O senador também atacou o ministro da Fazenda, Fernando Haddad (PT), afirmando que um futuro titular da Economia, sob sua gestão, precisaria ser “no mínimo igual a Paulo Guedes” e que teria melhor desempenho que Haddad
Em evento voltado a empresários, o senador Flávio Bolsonaro (PL-RJ) direcionou críticas ao presidente Luiz Inácio Lula da Silva (PT) e ao ministro da Fazenda, Fernando Haddad (PT), mas evitou comentar sobre possíveis nomes para suceder Haddad no comando da Economia.
Pré-candidato à Presidência, Flávio participou do CEO Conference 2026, promovido pelo banco BTG, e afirmou que as pesquisas indicam um crescimento rápido e consistente de sua candidatura, projetando que poderá superar Lula, que foi o principal alvo de suas críticas.
Pesquisa coloca Flávio Bolsonaro à frente de Lula; veja
“Lula é um produto vencido de verdade. Se comparar o Lula a um carro é aquele opala velho já foi bonito, mas agora não te leva mais a lugar nenhum e ainda bebe para caramba”, criticou Flávio.
Ataques à PEC do arcabouço fiscal
O senador disse ainda que o presidente Lula “bebeu toda a gasolina que Bolsonaro deixou no tanque” e classificou a PEC do arcabouço fiscal aprovada no início do terceiro mandato do petista como uma “PEC que arregaça o teto”.
Embora tenha buscado transmitir uma imagem moderada, afirmando que pretende vencer as eleições “com o cérebro e não com o fígado”, Flávio Bolsonaro não poupou palavras ao criticar o governo atual.

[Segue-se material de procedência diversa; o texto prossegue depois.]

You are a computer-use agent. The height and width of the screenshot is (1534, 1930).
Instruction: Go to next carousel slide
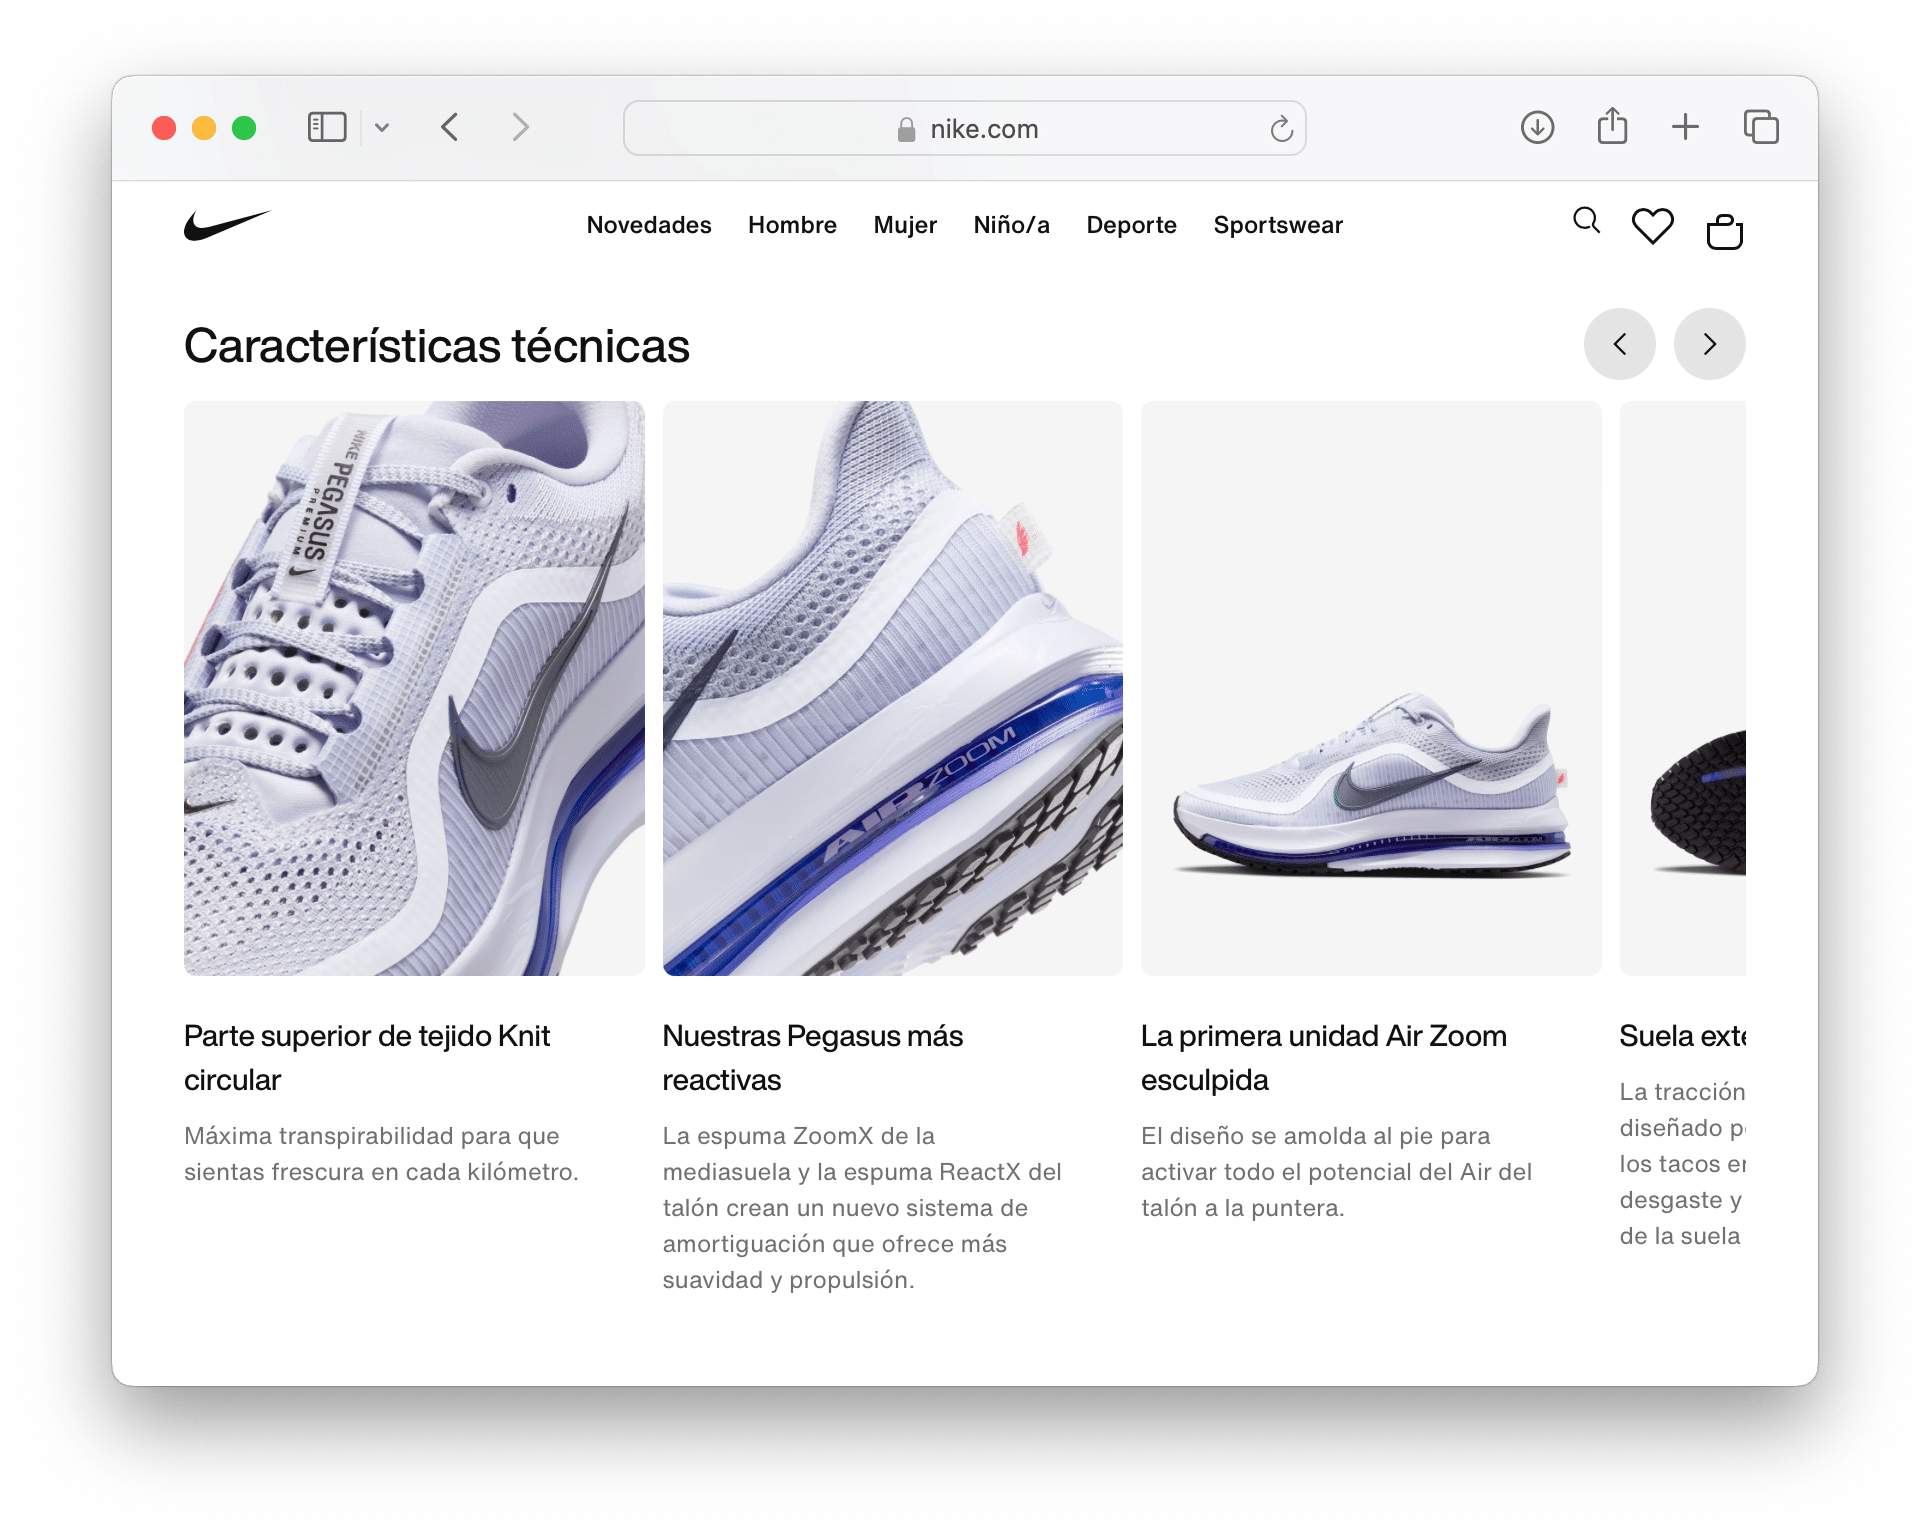tap(1709, 344)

Segundo ele, “Lula está arrombando os pobres” e que a extrema-esquerda está prejudicando o país. O senador também chamou Lula de “candidato das trevas” e comparou a candidatura do PT a uma “canoa furada” em duas ocasiões durante sua fala.
Críticas ao Haddad
Durante o evento do CEO Conference 2026, Flávio Bolsonaro voltou a criticar o ministro da Fazenda, Fernando Haddad, e comentou sobre seu possível futuro comando da Economia caso seja eleito presidente. O senador afirmou que o sucessor da pasta “tem que ser no mínimo igual a Paulo Guedes” e que “será muito melhor que Haddad”.
Flávio destacou que o próximo ministro precisaria ser economista, com domínio técnico sobre a área, ironizando Haddad, que é formado em Direito pela USP e possui mestrado em Economia. As provocações foram recebidas com aplausos pela plateia presente no evento promovido pelo banco BTG.
Em tom de deboche, o senador também disse que Haddad seria “o melhor ministro da Fazenda do Paraguai”, criticando a atração de investidores brasileiros pelo país vizinho devido à baixa tributação e ao ambiente mais favorável para negócios.
Flávio citou ainda a criação de tilápias em tanques de Itaipu, comparando as restrições no Brasil com a liberdade concedida pelo Paraguai: “O Paraguai acabou de autorizar a criação de tilápia. No Paraguai pode criar tilápia. No lado brasileiro, não”, afirmou.
Flávio Bolsonaro desconversa
Embora tenha comentado sobre possíveis nomes, Flávio Bolsonaro evitou revelar quem seria seu escolhido para o comando do Ministério da Fazenda caso seja eleito presidente. Em referência a especulações da imprensa sobre Mansueto de Almeida (economista-chefe do BTG) e Roberto Campos Neto (ex-presidente do Banco Central), Flávio afirmou que não manteve conversas com nenhum dos citados.
O senador também ressaltou que não há prazo definido para a nomeação do futuro ministro, destacando que a pressão por um nome poderia passar a impressão de que “as pessoas não querem caminhar comigo”.
Mesmo sem definir o escolhido, Flávio garantiu que o titular da pasta será alguém capaz de “dar previsibilidade” à economia do país. O pré-candidato ainda defendeu medidas de redução da carga tributária, corte de gastos e simplificação burocrática, chamando essas iniciativas de “tesouraço” em seu discurso.